Major events at the close of 2014, specifically the fourth quarter of 2014, included: the abnormally low prices of oil; the unique position of the Federal Reserve and the US dollar; US Treasury Rates poised (still) to rise; and American manufacturing ramped up to march on ahead of other world leaders, while an embroiled Europe awaits the coming year.
Significantly improved from the previous quarter, overall market growth was strong in the final quarter of 2014; though the annual return was less than half of the growth from 2013’s phenomenal success.
By a landslide, the most compelling story of the closing chapter of 2014 was the low oil prices brought upon by OPEC with ferocious Saudi leadership striving to re-establish control of global oil markets. Oil production outpaced consumption, therefore supply outpaced demand, and led to a build in inventories. The supply is not uniformly distributed, though, and the United States is responsible for the fastest supply growth since 2013; however, consumption in the US did not grow nearly as much, and China continues to contribute to the most global demand growth. Notably, Europe and Japan’s consumption declined.
The population most effected by gasoline prices, of course, is the lowest quintile of the population. If oil production declines, and global demand growth picks up, then oil prices could move higher, but if the demand trends persist, and supply growth remains robust with neither the US nor OPEC yielding any production, then oil prices could move further down. Economists overall are split either way, but most agree that the current low prices are abnormal. The Federal Reserve expects that any resulting deflationary pressure from current low oil market prices will be transitory, rather than permanent, and that the economy will achieve the 2% target inflation over time.
————
**What you need to do**
a) In the review of late 2014, which country continues to account for the most global oil demand growth?
b) Translate this sentence from the review of late 2014 into Spanish: "Oil production outpaced consumption, therefore supply outpaced demand, and led to a build in inventories."
Draw your answers from the text alone.

(A few records)
————
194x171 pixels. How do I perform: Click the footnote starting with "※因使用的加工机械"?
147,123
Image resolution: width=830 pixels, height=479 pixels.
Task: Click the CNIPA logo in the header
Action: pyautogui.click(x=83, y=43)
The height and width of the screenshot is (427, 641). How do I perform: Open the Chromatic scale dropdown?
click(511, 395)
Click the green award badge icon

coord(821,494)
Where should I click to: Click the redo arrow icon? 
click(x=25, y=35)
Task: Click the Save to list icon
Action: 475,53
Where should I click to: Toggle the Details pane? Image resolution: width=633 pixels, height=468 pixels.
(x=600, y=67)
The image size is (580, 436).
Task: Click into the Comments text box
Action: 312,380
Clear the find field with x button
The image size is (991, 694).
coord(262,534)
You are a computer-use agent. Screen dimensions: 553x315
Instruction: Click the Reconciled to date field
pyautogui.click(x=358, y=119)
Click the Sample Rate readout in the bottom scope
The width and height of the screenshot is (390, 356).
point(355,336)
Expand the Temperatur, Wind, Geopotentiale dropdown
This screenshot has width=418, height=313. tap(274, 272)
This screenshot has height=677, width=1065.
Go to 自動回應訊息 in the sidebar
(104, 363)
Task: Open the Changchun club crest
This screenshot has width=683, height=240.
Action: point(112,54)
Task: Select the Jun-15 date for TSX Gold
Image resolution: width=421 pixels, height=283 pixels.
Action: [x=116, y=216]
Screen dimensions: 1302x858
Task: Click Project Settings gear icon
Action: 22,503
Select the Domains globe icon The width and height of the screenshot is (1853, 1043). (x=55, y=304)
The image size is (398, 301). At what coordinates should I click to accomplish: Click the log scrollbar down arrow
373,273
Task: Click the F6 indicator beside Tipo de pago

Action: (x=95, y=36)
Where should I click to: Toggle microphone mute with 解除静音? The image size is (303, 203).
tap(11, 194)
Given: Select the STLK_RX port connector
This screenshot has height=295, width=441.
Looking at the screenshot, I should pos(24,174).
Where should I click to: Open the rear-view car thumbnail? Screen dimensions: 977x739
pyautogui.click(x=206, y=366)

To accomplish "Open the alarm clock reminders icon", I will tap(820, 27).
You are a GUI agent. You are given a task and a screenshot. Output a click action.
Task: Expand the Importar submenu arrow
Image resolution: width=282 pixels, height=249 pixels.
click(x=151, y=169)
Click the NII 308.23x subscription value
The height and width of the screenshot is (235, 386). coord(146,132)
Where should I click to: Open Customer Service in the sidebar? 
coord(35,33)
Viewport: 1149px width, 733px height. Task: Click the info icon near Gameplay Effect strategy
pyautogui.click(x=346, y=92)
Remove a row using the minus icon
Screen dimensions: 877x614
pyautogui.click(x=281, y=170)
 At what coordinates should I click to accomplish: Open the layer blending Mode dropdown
————
**Per-task outputs**
a) China

b) La producción de petróleo superó al consumo, por lo que la oferta superó a la demanda, lo que provocó una acumulación de inventarios.